## Source material
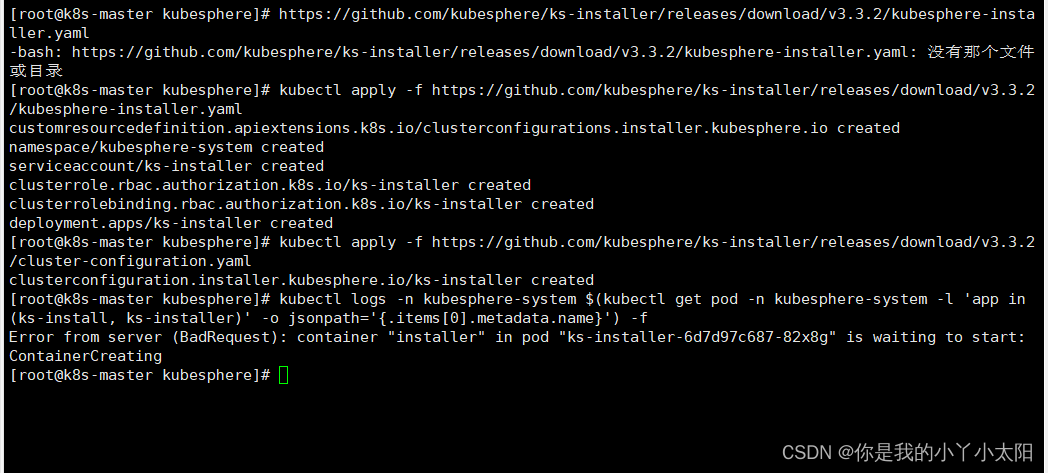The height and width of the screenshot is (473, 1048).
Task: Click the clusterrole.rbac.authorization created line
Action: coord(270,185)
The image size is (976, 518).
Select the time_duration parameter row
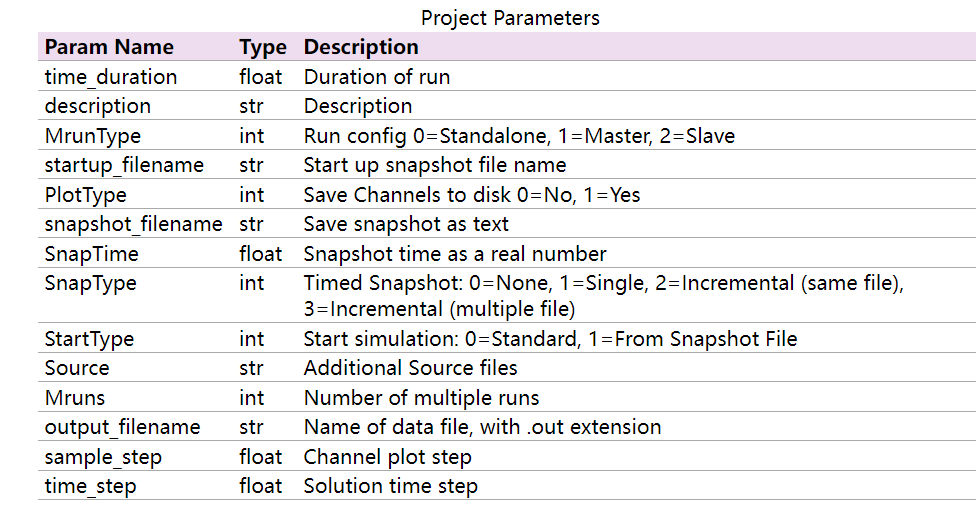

## Aim of the task
With all pictures omitted, return exactly the lines from the one containing "The image size is (976, 518)." through the end of the entries above.

## Task response
The image size is (976, 518).
Select the time_duration parameter row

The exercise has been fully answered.